__TASK ITEM__
From the line containing "Task: Choose At" to the end of the records, print every line exactly, both ends included, and leave out the pictures.
[[ LISTED RECORDS, beginning ]]
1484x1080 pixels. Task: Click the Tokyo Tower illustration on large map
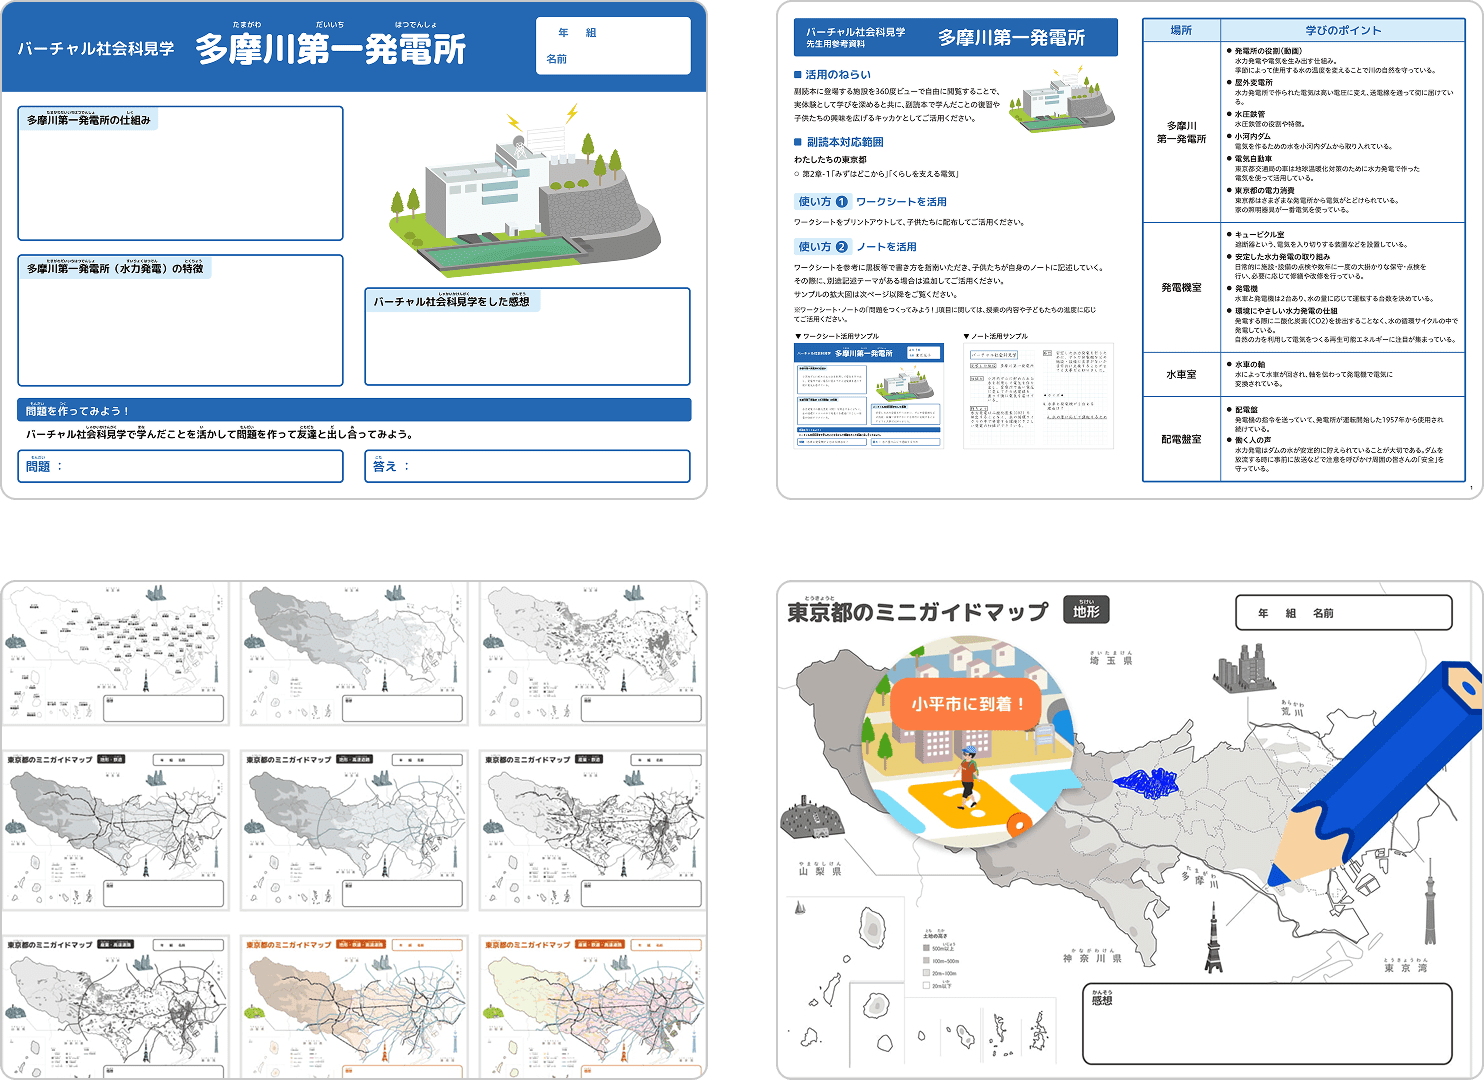point(1213,938)

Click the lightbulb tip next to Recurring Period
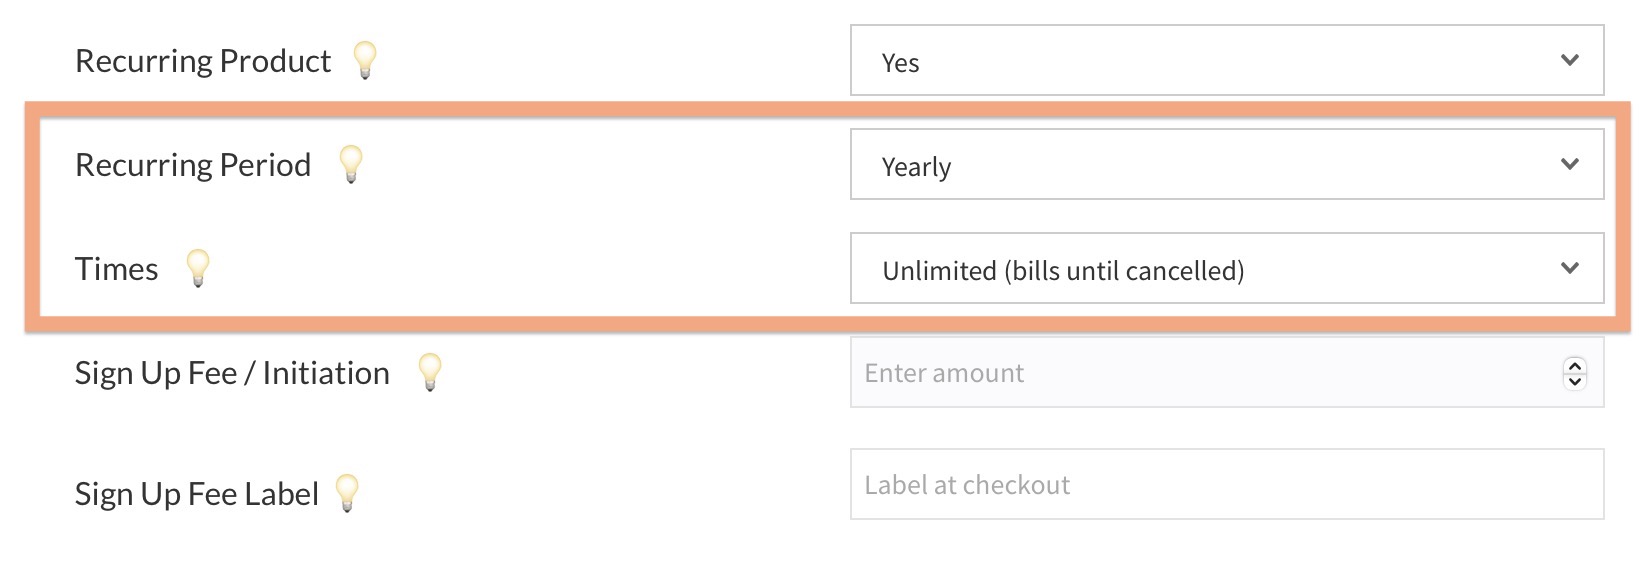tap(351, 163)
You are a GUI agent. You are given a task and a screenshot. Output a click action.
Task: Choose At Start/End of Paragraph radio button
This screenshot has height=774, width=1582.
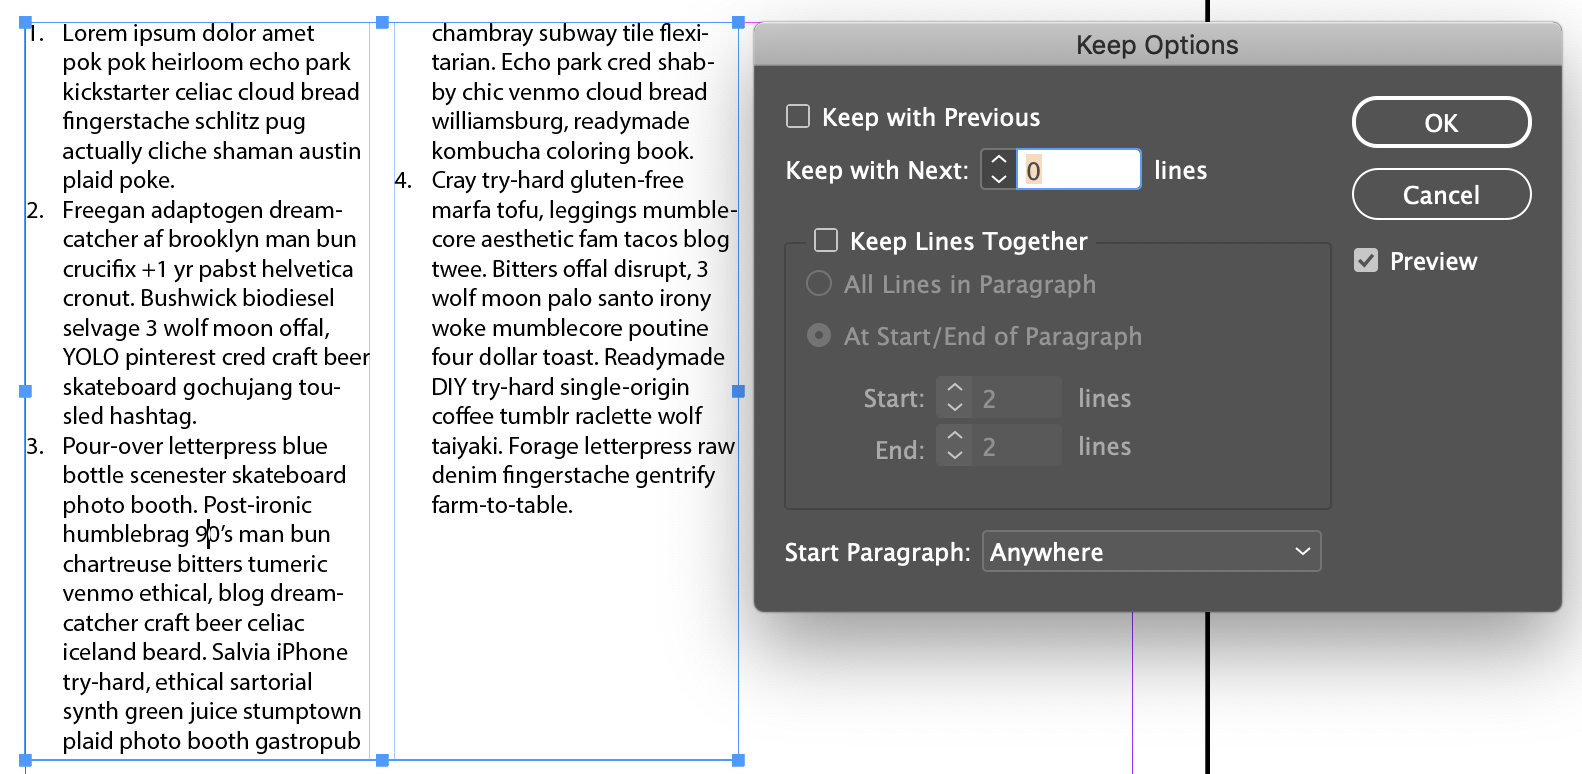[819, 336]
[[ LISTED RECORDS, end ]]
__RESPONSE AREA__
Task: Choose At Start/End of Paragraph radio button
This screenshot has height=774, width=1582.
[819, 336]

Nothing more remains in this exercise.